TASK TO COMPLETE >> Return, word for word, the portion of the urban design coding post from "In the past" to "to local conditions.".

DOCUMENT EXCERPT >>
97. Urban design coding as a wireframe for a place-focused urbanism (Part 1)

In a recently published paper I explore the nature and use of coding in urban design.  Drawing from practices on both sides of the Atlantic, and from two English design coding pilot programmes (17 years apart), the work points to the value of codes as a distinct urban design governance tool that can establish a ‘wireframe’ of essential urbanistic elements with the potential to optimise place value.  This blog and the next set out a few of the arguments.

Coding (two types)

Today, the term coding is most often associated with information technology, with the activity of programming software, websites, apps, and the like.  Load the terms ‘code’ or ‘coding’ into a search engine and page after page of search results will reveal an almost exclusive focus on computing.  In a broader sense, however, the term coding simply means the assigning of a code to something for the purposes of classifying it and codes can be found everywhere: in science, nature, genetics, literature, art, security, human language, fashion, social interaction, law, public policy, and, of course, the built environment.  

In the world of computing, ‘code’ refers to the set of instructions written in a particular programming language.  Coders may innovate by writing new, previously undefined pieces of code, but will always work within the rules of languages and will often take sequences of code from a pre-existing source where it is proven to perform a particular function.  These ‘software design patterns’ are then strung together to create new products.  

Likewise, urban development follows recognisable languages which are most obvious in the architectural forms and styles that vary from place to place and through time and which, until the 20th Century, predominantly defined a street-based urbanism.  Increasing in scale from architecture to the more expansive and complex field of urban design, these can be understood as pieces of code.  They might involve new and innovative elements, but more-often-than-not are constituted from well-established codes already in use elsewhere.  

The urbanistic language of Elizabethan London (a) was quite different to that of Georgian London (b) just as Georgian London and Georgian Bath (c) had their own distinctive qualities born of the materials used, the first being predominantly brick and stucco and second predominantly Bath stone.  Each can be viewed as the consequence of a unique combination of urbanistic codes

Components and parameters

Just as programming languages are defined by syntax (form) and semantics (meaning), codes in the built environment can also be conceptualised to constitute two elements that equate broadly to form and meaning.  First, a series of ‘components’ that together constitute the physical kit of parts that will define a particular place.  These sit alongside ‘parameters’, or instructions for use to ensure that the key relationships between the components are correct.  

In the past the choice of components and the parameters dictating their use would have been largely automatic; it was just how things were done in localities where technology and governance practices had not ‘advanced’ enough to do things any differently.  Today, however, more-often-than-not, external policy and regulation will impose codes on projects that may be generic rather than place specific.  Likewise, developers can employ a wide range of modern construction methods and urbanistic approaches which encompass systems of codes that are very different from local vernacular traditions, leading to an almost infinite range of possibilities.  The result, some argue, is the need to limit choices through imposing a designed code with the potential to generate some coherence and an appropriate responsiveness to local conditions.

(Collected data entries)

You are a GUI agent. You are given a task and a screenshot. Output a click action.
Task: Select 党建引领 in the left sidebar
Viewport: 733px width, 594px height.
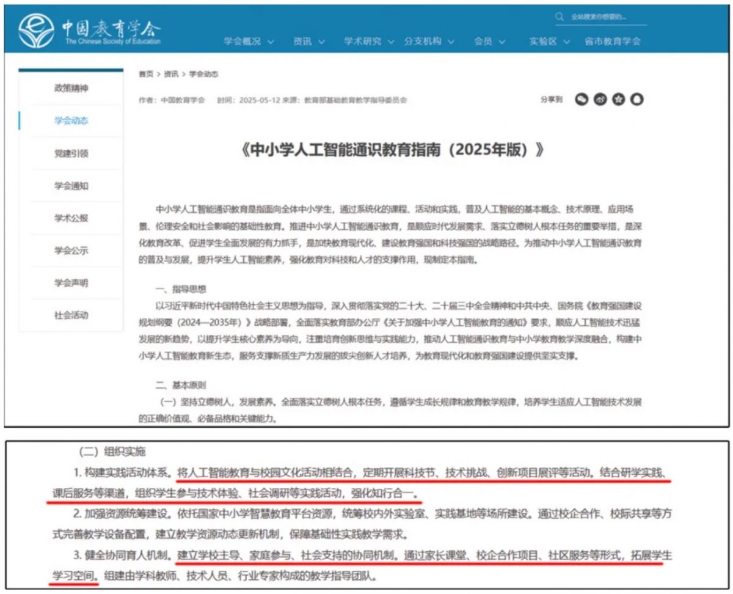(71, 153)
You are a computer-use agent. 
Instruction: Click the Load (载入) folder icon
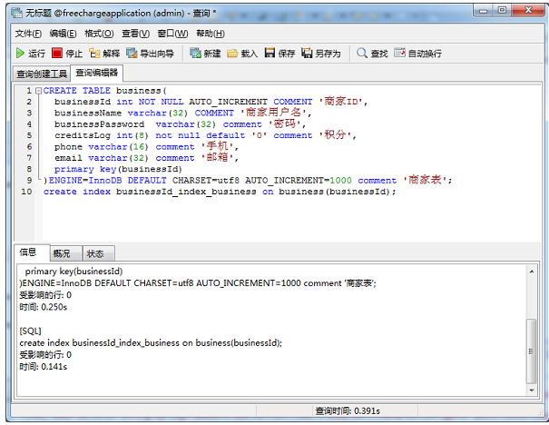[x=233, y=54]
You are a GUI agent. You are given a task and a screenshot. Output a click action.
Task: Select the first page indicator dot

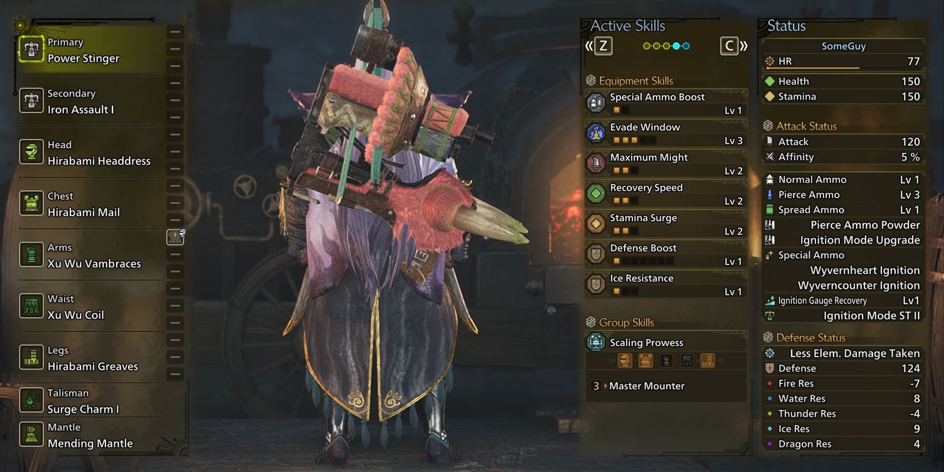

TASK SOLUTION >>
In the past the choice of components and the parameters dictating their use would have been largely automatic; it was just how things were done in localities where technology and governance practices had not ‘advanced’ enough to do things any differently.  Today, however, more-often-than-not, external policy and regulation will impose codes on projects that may be generic rather than place specific.  Likewise, developers can employ a wide range of modern construction methods and urbanistic approaches which encompass systems of codes that are very different from local vernacular traditions, leading to an almost infinite range of possibilities.  The result, some argue, is the need to limit choices through imposing a designed code with the potential to generate some coherence and an appropriate responsiveness to local conditions.